De maneira análoga, quando eu uso reacionário no contexto da cultura pop, sobretudo no meio geek/nerd, eu não estou me referindo necessariamente a questões políticas. Aqui eu me refiro a um comportamento que desde 2010, provavelmente até mesmo antes disso, vem se agravando nas redes sociais. Falo do repúdio instantâneo a qualquer mudança na etnia, gênero, sexo, etc; de algum personagem seja ele de filmes, séries, HQs e por aí vai.

Miles Morales surgiu no mundo dos quadrinhos pela revista Ultimate Marvel em 2011. Nesse universo, vários personagens clássicos – super-heróis, vilões e até personagens coadjuvantes – foram reimaginados e modernizados. O Miles aparece após o arco da morte de Peter Parker, dez anos depois do início de publicação da revista, assumindo o manto do herói. E após o fim da revista em 2015, Miles foi um dos escolhidos para se integrar ao universo mainstream da Marvel. Hoje ele não é apenas mais uma versão alternativa do Homem-Aranha e conquistou seu espaço próprio. Mas apesar de que o Miles tenha agora uma fanbase sólida, o começo não foi tão receptivo assim.

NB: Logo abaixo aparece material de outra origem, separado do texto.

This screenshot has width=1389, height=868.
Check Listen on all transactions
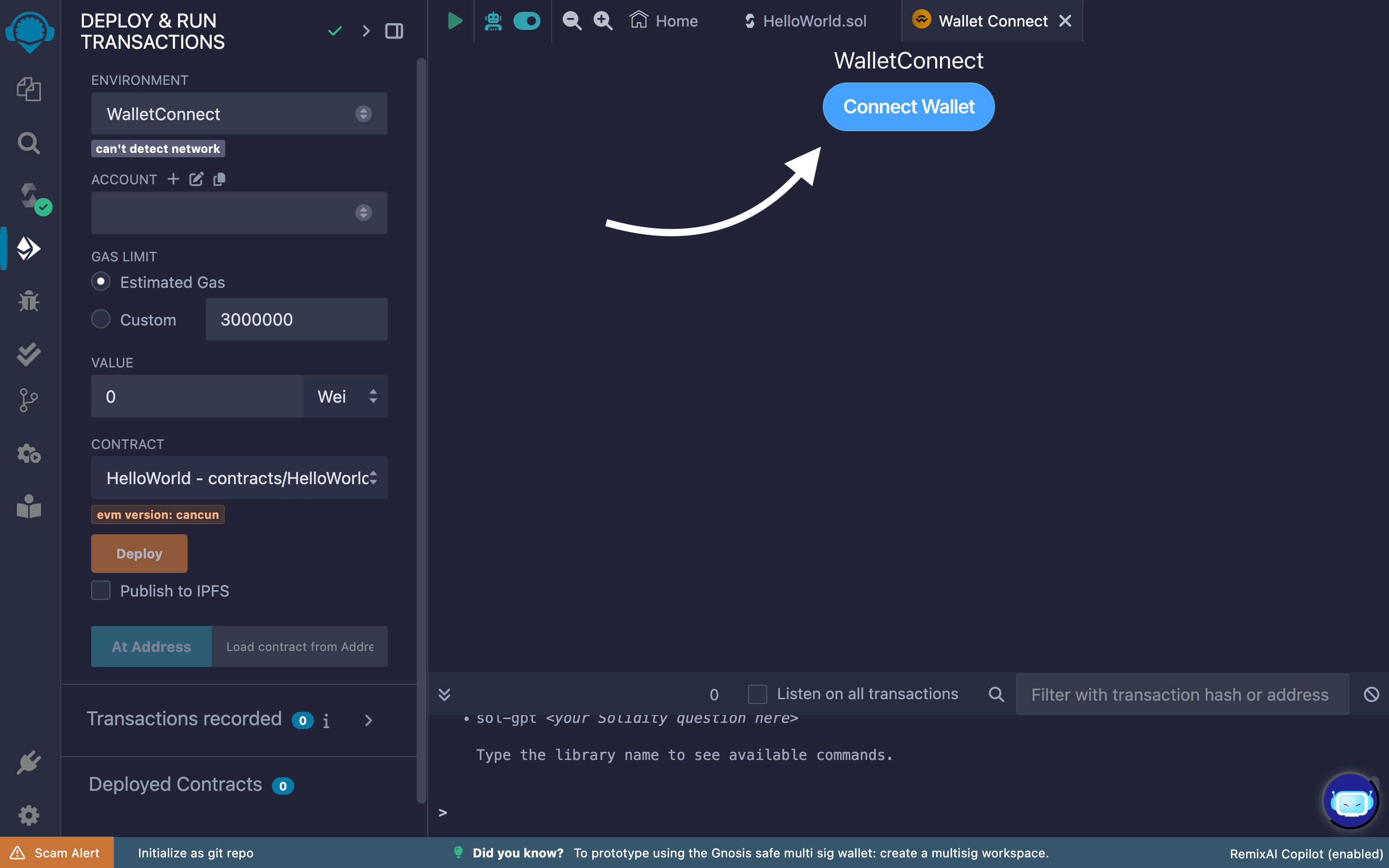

Sendo um pouco generoso, dá para entender parte desses infames “mixed feelings”. Diferente de um Miguel O’Hara, a versão futurista do Homem-Aranha na revista Marvel 2099, a inclusão do Miles se deu com a morte do seu antecessor. Logo, há de se esperar que muitos fãs tivessem alguma rejeição inicial ao ver outro personagem assumindo o lugar dele.

Porém também não dá para descartar que para outros casos também houve uma influência desse reacionarismo da cultura pop que tem alguns preconceitos enraizados. Isso porque nos anos seguintes fomos observando cada vez mais casos de desaprovação com novos personagens, sobretudo aqueles que representavam alguma minoria. Com isso, vou pegar um rápido desvio antes de falar de Homem-Aranha no Aranhaverso pois precisamos comentar como “a lacração está estragando o mundo dos quadrinhos”.

A ASCENÇÃO DOS ANTI-LACRADORES

She-Ra na série animada de 1985 e no reboot da Netflix de 2018
5 anos atrás She-Ra fez um monte de marmanjo chorar na internet. Infelizmente pelos motivos errados

Infelizmente eu retenho muitas memórias das quais eu não gostaria de reter. Uma delas vem de 5 ou 6 anos atrás quando anunciaram She-Ra e as Princesas do Poder, reboot da série animada de 1985 que apresentou a personagem para o mundo. O que me lembro desse dia é de ir na internet e ver um bando de marmanjo, entre uns 20 e 30 anos – alguns até beirando os 40 – putos da vida pela mudança de visual da personagem. She-Ra deixou de ser aquela típica gostosona voluptuosa das animações americanas oitentistas e teve um redesign que buscava não sexualizar a personagem. Essas reações só pioraram após o lançamento da série quando vários desses marmanjos notaram a inclusão de temas LGBTQ+ no desenho. Inclusive eu recordo de uns comentários específicos xingando o novo design da She-Ra dizendo que ela parecia um “menino vestido de menina”.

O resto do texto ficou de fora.